(Pixel coordinate grounding data)
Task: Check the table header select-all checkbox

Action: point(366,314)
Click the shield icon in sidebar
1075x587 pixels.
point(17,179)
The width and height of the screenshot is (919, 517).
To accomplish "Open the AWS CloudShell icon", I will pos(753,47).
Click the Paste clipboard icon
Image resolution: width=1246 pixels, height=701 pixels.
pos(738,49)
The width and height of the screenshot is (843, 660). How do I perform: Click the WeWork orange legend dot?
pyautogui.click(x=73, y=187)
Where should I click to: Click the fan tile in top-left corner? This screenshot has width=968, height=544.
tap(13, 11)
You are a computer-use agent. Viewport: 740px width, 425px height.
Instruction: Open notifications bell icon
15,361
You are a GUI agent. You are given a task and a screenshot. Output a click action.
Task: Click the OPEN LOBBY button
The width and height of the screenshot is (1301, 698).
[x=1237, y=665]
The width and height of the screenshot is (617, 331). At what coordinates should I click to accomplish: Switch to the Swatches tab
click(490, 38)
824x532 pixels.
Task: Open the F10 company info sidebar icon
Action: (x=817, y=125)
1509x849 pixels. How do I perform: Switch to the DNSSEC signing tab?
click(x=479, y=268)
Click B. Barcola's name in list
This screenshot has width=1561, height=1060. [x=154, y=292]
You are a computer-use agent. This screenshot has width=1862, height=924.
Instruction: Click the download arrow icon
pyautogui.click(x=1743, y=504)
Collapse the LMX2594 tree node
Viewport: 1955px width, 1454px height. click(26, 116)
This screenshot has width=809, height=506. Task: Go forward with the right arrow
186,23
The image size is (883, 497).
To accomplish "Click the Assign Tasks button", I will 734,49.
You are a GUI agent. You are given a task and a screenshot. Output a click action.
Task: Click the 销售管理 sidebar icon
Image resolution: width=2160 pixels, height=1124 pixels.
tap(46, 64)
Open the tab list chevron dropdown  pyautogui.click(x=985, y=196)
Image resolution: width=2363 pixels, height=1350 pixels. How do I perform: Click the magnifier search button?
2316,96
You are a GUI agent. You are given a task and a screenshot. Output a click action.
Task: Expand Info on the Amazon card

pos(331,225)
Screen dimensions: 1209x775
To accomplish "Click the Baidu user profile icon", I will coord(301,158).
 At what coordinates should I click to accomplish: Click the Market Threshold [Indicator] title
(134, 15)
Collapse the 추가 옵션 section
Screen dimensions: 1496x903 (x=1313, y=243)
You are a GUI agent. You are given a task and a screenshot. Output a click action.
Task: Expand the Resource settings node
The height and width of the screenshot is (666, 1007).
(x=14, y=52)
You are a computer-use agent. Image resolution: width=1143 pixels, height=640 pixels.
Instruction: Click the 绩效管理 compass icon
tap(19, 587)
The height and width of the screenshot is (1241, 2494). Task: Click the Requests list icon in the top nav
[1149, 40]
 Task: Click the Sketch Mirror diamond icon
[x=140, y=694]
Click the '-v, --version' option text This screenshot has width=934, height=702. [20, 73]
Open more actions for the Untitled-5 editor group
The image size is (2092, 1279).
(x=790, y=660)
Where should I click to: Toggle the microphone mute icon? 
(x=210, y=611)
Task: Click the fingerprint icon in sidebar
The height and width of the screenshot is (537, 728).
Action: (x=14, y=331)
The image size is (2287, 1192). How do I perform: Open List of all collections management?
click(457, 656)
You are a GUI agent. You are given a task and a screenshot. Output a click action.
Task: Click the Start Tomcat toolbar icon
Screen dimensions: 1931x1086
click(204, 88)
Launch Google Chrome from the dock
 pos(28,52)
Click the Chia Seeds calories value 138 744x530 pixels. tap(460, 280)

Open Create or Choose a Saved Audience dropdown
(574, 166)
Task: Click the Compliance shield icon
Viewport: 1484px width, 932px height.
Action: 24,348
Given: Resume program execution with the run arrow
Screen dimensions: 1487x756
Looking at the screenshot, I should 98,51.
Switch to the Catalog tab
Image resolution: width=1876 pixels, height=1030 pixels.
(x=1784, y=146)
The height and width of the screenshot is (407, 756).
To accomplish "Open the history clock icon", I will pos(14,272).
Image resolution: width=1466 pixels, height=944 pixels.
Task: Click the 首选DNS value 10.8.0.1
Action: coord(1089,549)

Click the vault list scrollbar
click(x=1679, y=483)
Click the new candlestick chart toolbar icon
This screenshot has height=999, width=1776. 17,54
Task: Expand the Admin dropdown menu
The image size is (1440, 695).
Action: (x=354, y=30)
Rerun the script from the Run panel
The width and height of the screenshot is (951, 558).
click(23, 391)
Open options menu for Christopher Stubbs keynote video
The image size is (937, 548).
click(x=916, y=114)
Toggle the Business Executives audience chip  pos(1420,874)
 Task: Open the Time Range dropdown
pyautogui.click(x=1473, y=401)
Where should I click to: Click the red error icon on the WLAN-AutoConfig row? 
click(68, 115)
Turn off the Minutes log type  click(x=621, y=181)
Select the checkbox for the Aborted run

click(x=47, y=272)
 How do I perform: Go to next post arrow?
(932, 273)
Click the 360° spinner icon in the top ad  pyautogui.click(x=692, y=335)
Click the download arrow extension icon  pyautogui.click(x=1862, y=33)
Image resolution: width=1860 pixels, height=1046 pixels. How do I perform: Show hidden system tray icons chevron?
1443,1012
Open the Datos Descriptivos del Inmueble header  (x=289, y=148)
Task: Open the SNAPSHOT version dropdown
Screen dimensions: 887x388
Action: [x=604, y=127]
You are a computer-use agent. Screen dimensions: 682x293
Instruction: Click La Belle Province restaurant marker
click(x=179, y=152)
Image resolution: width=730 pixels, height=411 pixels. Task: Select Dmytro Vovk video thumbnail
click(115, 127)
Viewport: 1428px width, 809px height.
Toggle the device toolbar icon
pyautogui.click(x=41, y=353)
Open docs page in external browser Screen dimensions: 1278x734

=== YOUR ASSIGNMENT ===
Show, from the entries above, every line that includes the string "computer".

=== SOLVED EXERCISE ===
You are a computer-use agent. Viewport: 740px width, 425px height.
You are a computer-use agent. This screenshot has width=1862, height=924.
You are a computer-use agent. Image resolution: width=1143 pixels, height=640 pixels.
You are a computer-use agent. Screen dimensions: 682x293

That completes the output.